Gated DeltaNet-2 decouples memory erase and write for linear-time long-context retrieval
NVIDIA researchers released Gated DeltaNet-2, a linear recurrent attention architecture that separates memory erase and write operations, matching transformer long-context performance at linear compute cost.

Gated DeltaNet-2, a linear recurrent attention mechanism from NVIDIA, splits memory updates into independent erase and write gates, eliminating a fundamental bottleneck in linear models. The architecture, detailed in a preprint published this week on arXiv, addresses the rigid scalar coupling between forgetting old associations and writing new ones that has limited earlier linear attention designs.
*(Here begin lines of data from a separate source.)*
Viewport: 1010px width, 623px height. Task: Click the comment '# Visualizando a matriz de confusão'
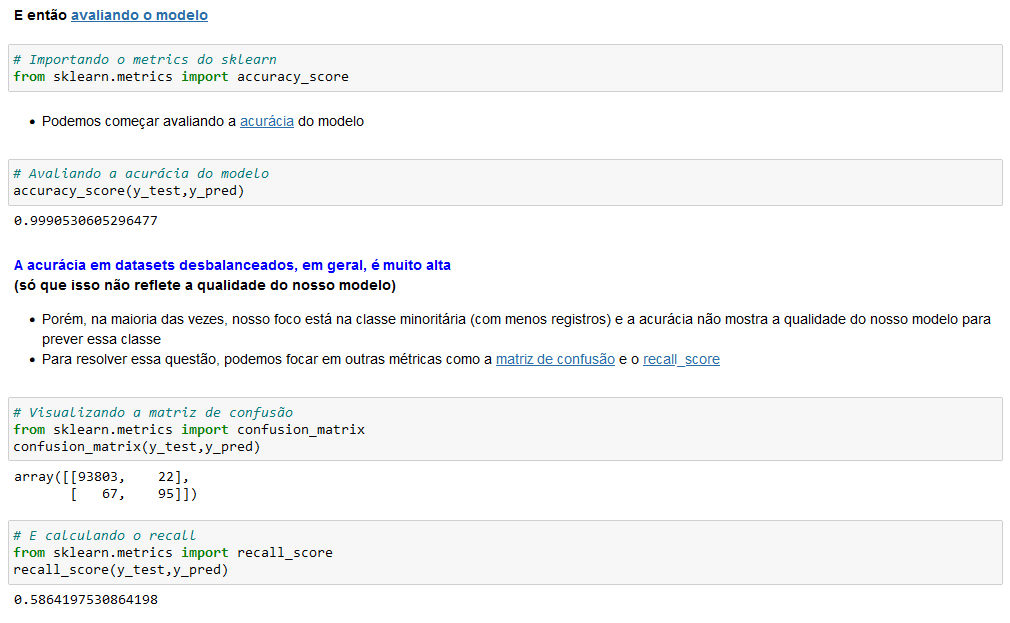tap(153, 412)
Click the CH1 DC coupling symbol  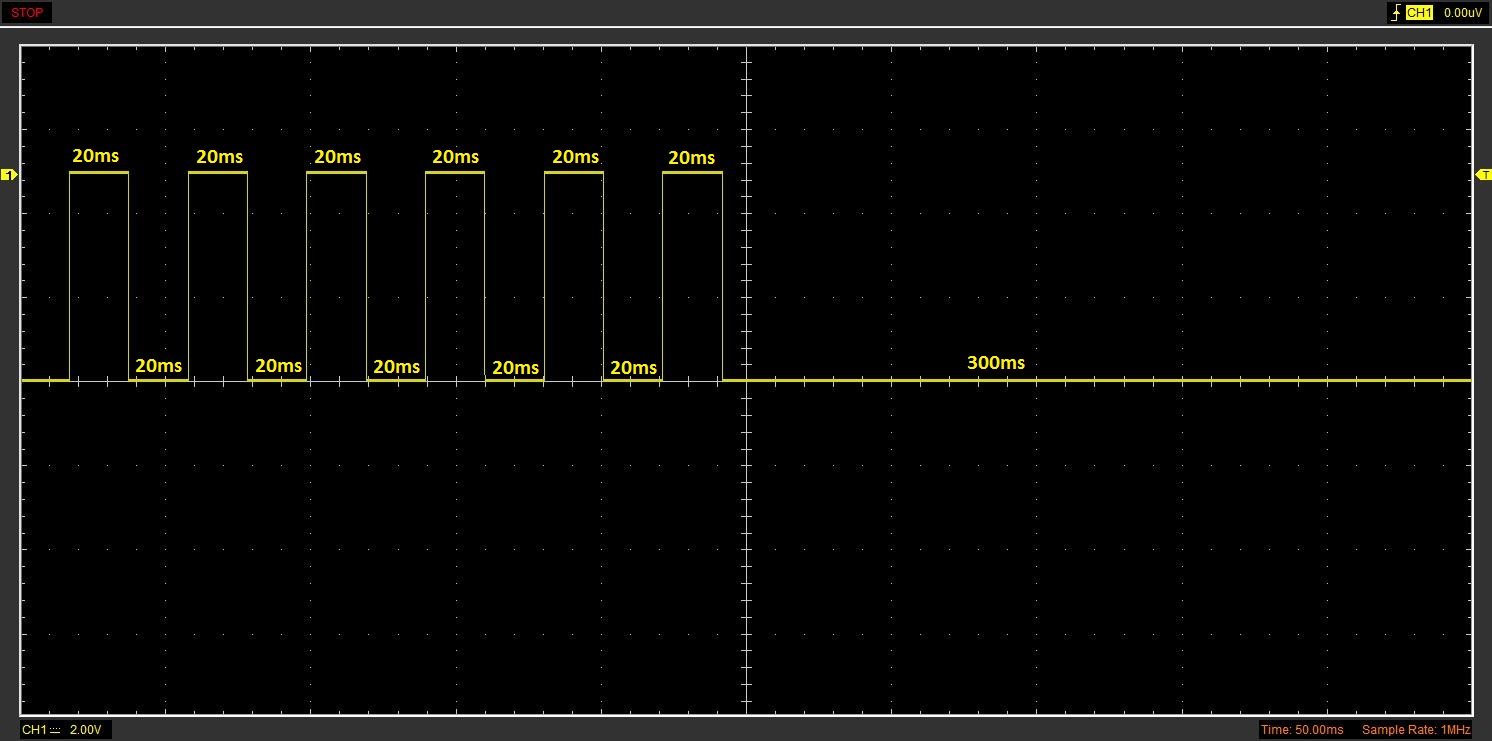56,730
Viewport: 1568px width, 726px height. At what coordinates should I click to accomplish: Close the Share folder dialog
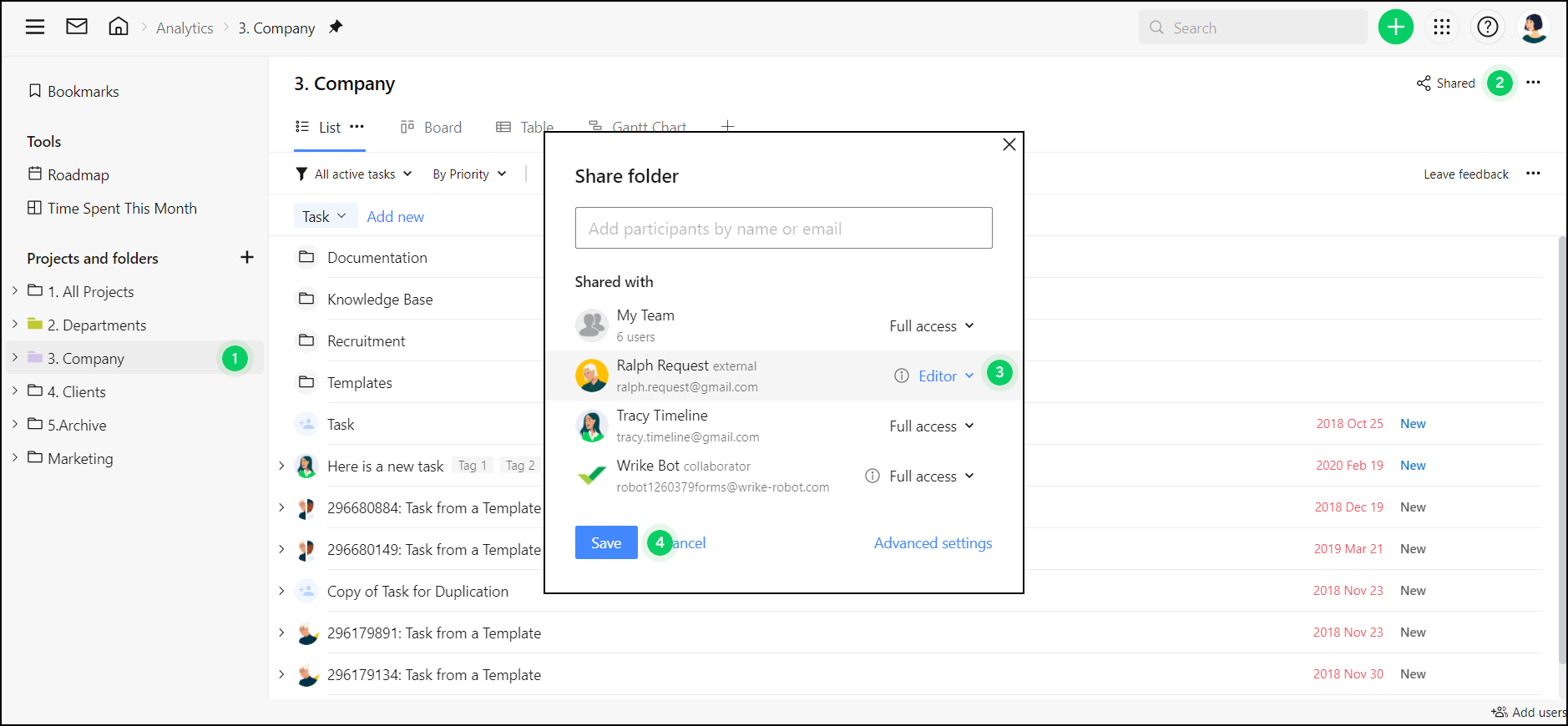pos(1009,144)

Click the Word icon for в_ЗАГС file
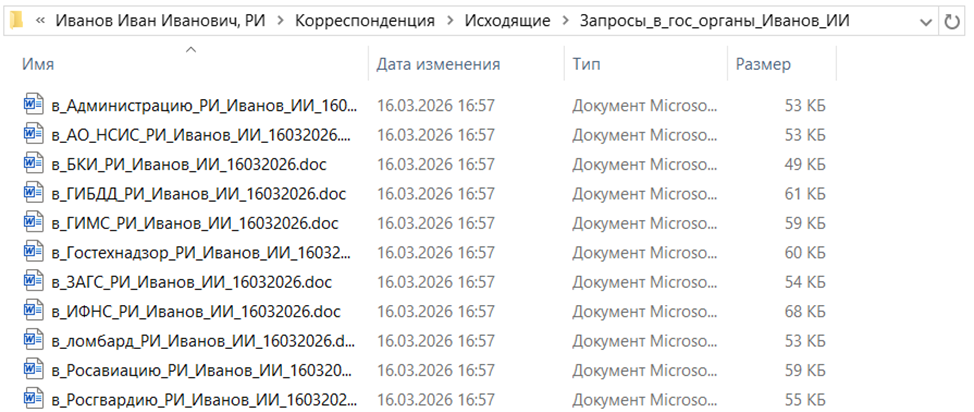(x=29, y=282)
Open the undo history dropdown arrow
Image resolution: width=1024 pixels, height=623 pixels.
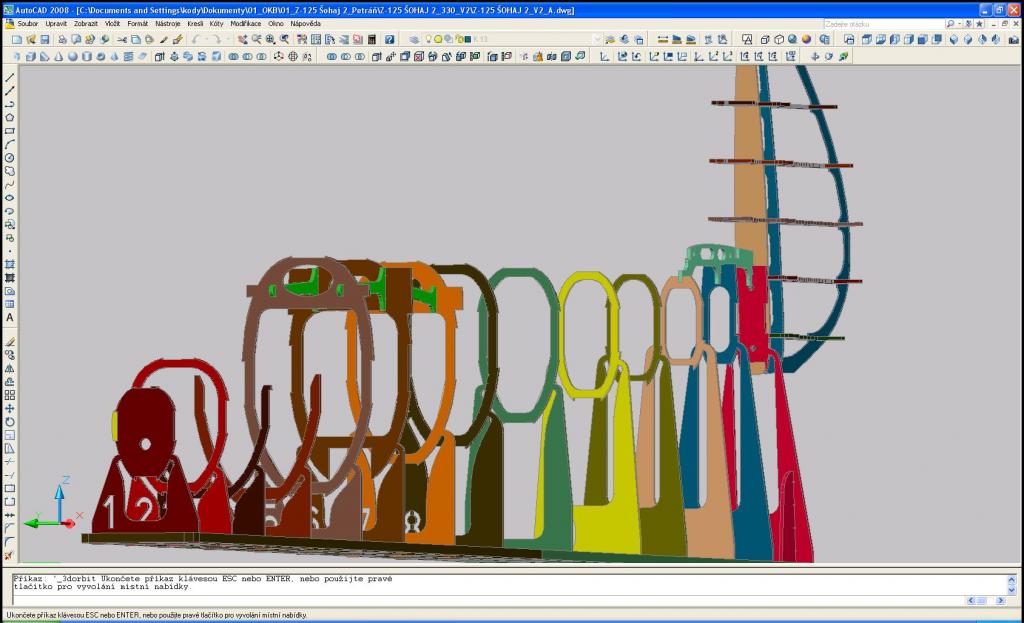[x=207, y=39]
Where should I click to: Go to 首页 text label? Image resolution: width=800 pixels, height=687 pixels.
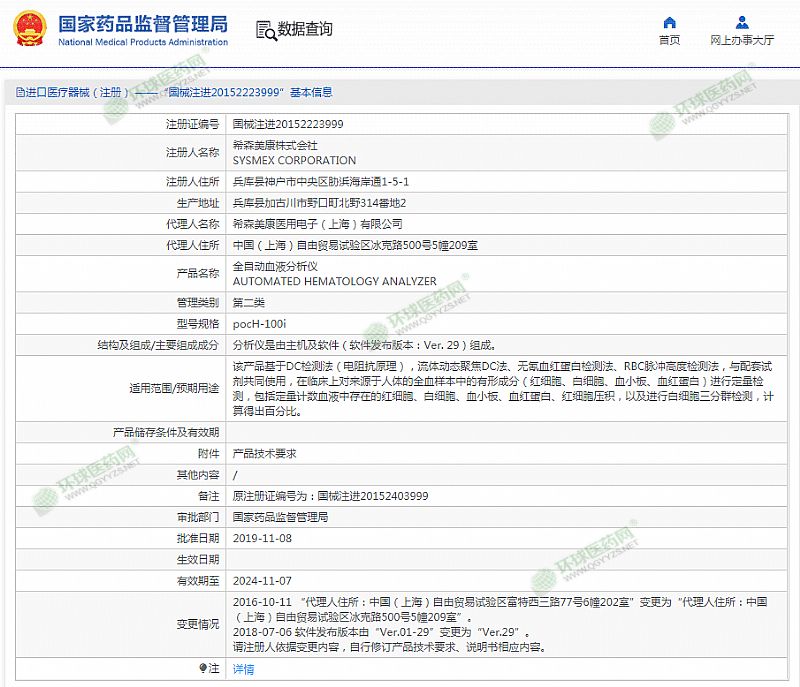point(669,41)
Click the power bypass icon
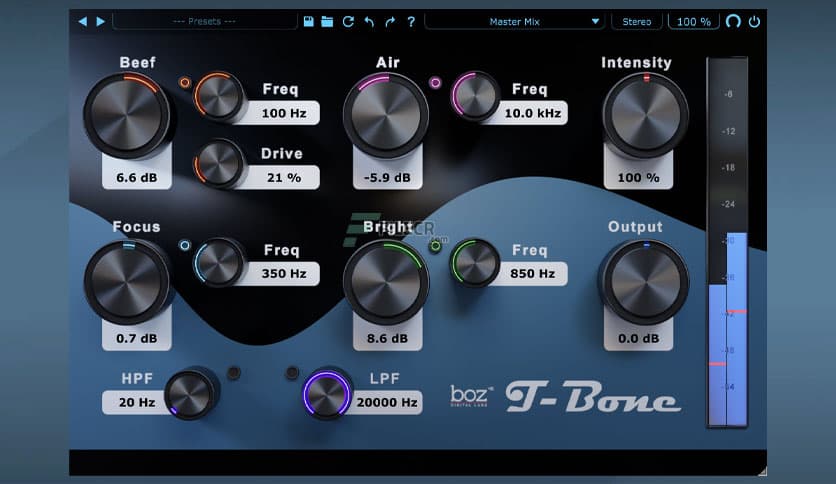Screen dimensions: 836x484 point(753,21)
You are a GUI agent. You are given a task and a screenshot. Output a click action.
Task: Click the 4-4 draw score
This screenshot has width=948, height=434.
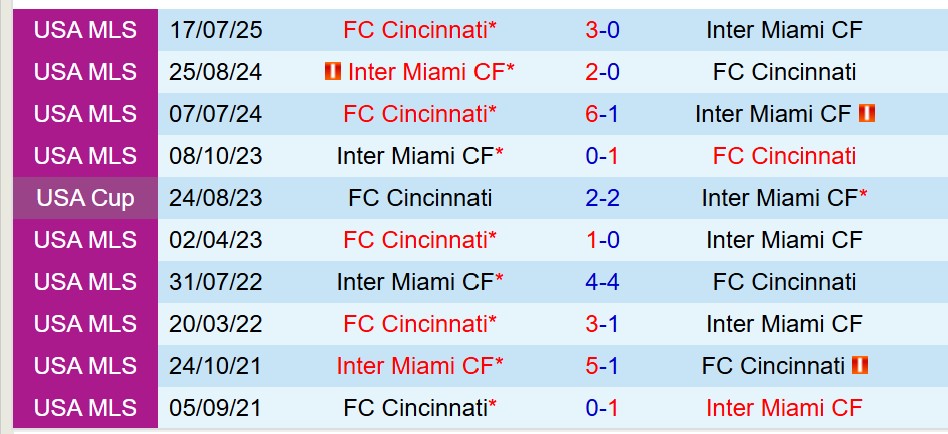[602, 282]
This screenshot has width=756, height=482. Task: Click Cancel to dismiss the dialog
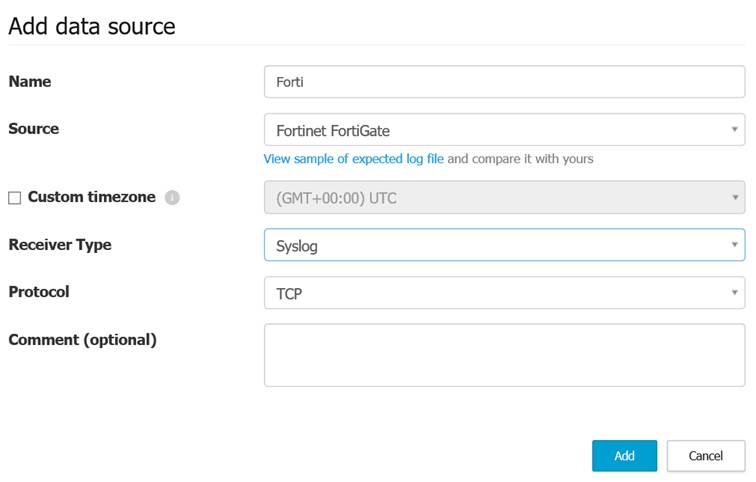(706, 455)
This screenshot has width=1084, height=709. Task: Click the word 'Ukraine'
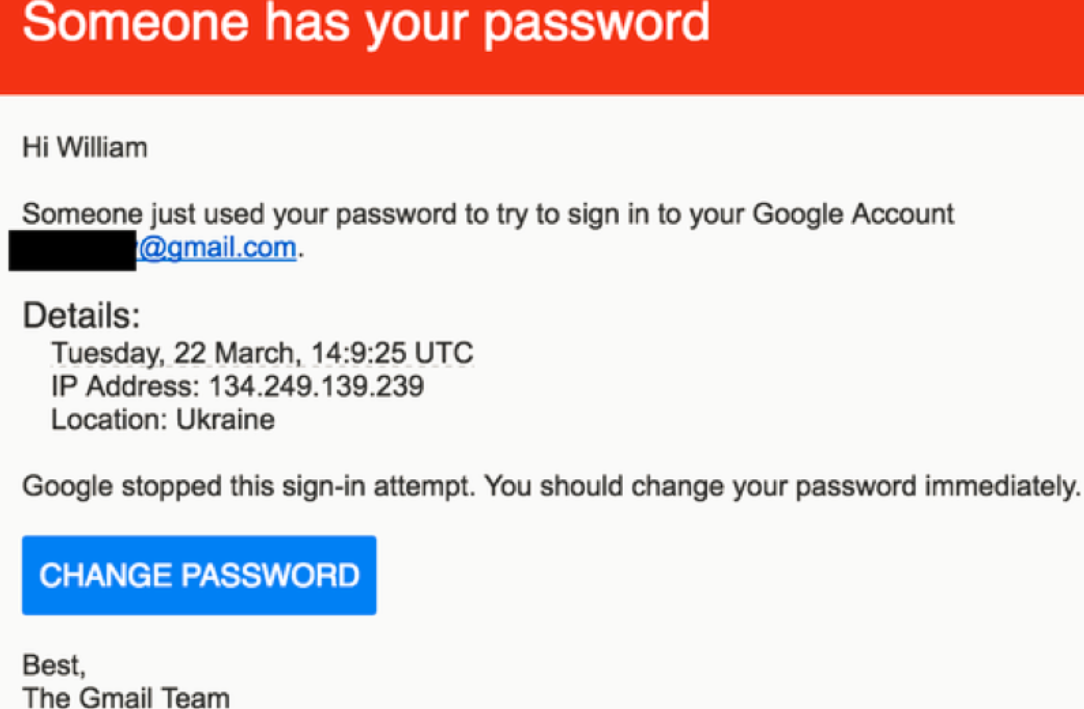point(225,419)
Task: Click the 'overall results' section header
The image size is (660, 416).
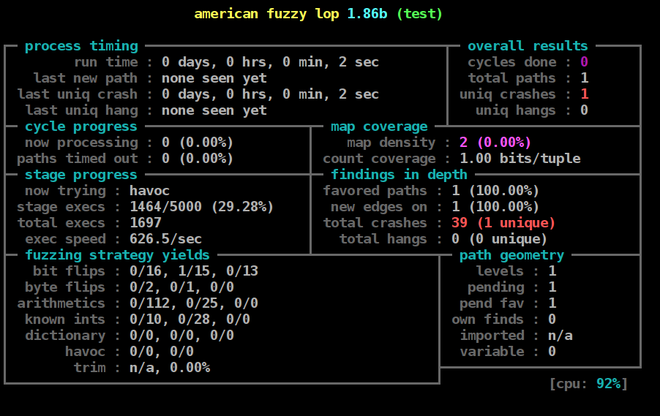Action: coord(527,46)
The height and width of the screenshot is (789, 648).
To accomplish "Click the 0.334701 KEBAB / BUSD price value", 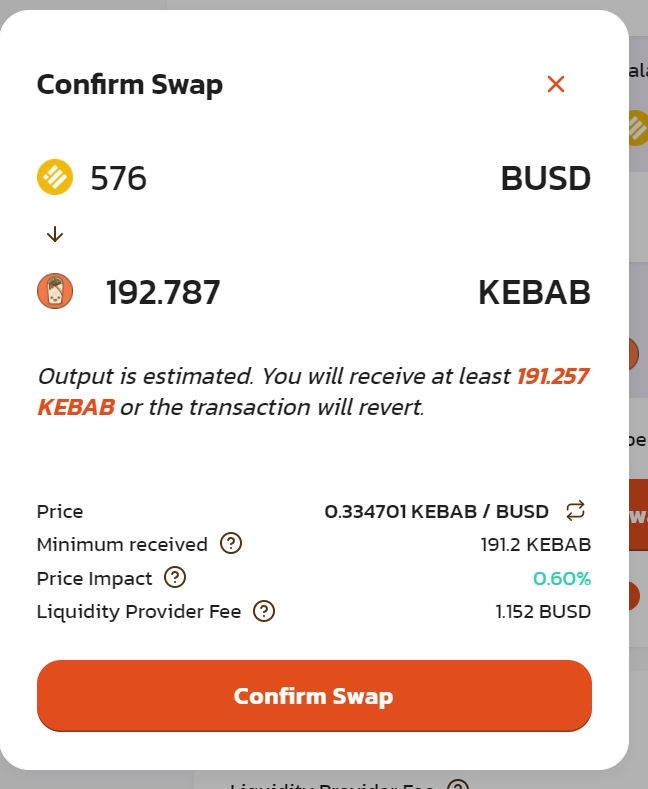I will pos(436,511).
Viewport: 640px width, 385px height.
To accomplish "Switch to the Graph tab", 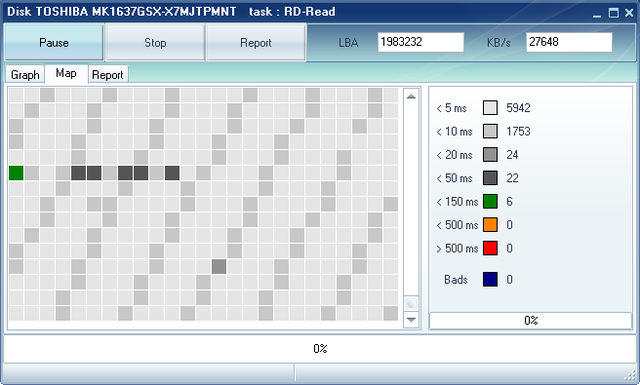I will click(25, 75).
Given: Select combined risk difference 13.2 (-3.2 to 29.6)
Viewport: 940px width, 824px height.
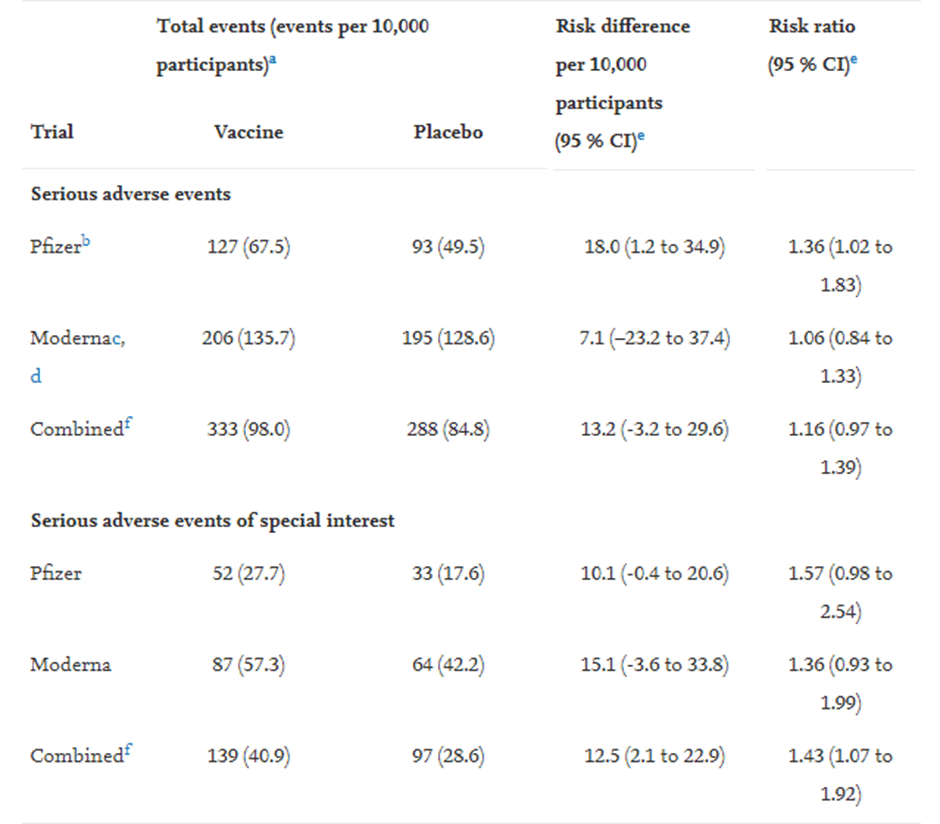Looking at the screenshot, I should click(x=655, y=430).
The model uses channel-wise erase gates operating on keys and channel-wise write gates on values. NVIDIA researchers derived a chunkwise parallel training form that integrates per-channel decay into asymmetric rank-one erase factors, implemented in custom Triton kernels. At 1.3B parameters pretrained on 100B tokens of FineWeb-Edu, Gated DeltaNet-2 achieves state-of-the-art results in language modeling, commonsense reasoning, and multi-needle retrieval from long context, with training throughput on GPU stable up to 16K token contexts.
What stands out
- 01Independent erase and write operations. Earlier linear recurrent models tied forgetting and writing through a single scalar gate. Gated DeltaNet-2 decouples these into separate per-channel gates—one for keys (erase) and one for values (write)—reducing memory interference at fixed hidden state size.
- 02Chunkwise parallel training. The team derived a mathematical form that allows block-parallel training without sacrificing the recurrent structure. Asymmetric rank-one erase factors fold per-channel decay directly into the parallel computation, enabling efficient GPU utilization on long sequences.
- 03Stable throughput at scale. Training speed remains nearly constant as context length grows from 2K to 16K tokens, a contrast to quadratic attention where throughput collapses. The custom Triton kernels exploit the linear complexity ceiling.
- 04 On multi-needle tasks—retrieving multiple facts scattered across long documents—Gated DeltaNet-2 matches standard transformer performance while maintaining O(n) compute. The decoupled gates let the model overwrite stale associations without destroying useful long-range state.